→ **Task to complete**
Every record below should be repeated exactly, with the pictures left out.

Collected data:
* * * * * * * * *

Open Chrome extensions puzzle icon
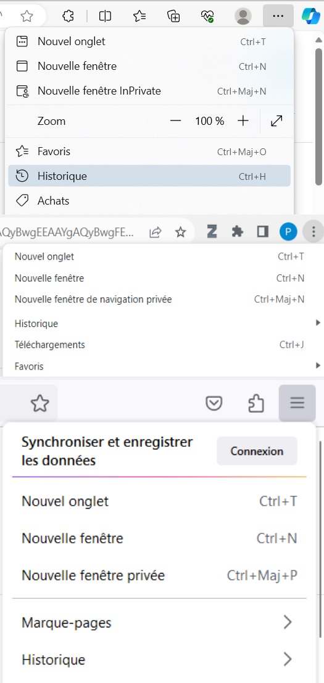This screenshot has height=683, width=324. coord(237,232)
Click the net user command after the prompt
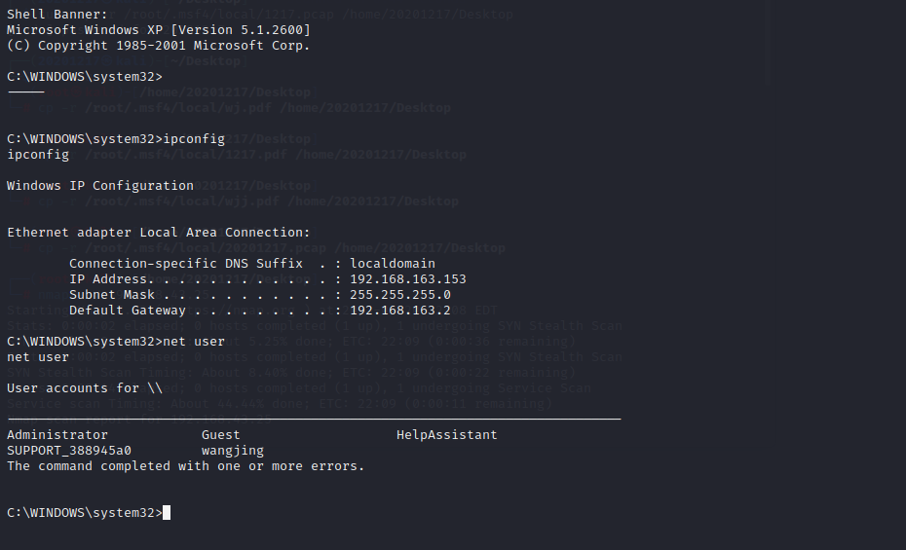Viewport: 906px width, 550px height. [x=194, y=342]
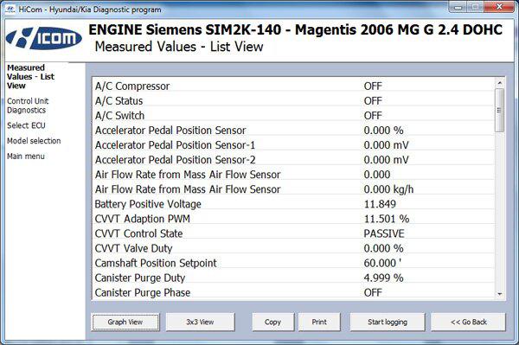
Task: Open the Graph View
Action: tap(125, 322)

* * * * * * * * *

→ **The completed task**
Open Chrome extensions puzzle icon
This screenshot has height=683, width=324. coord(237,232)
Click the net user command after the prompt
Viewport: 906px width, 550px height. [x=194, y=342]
Task: Open the Graph View
Action: tap(125, 322)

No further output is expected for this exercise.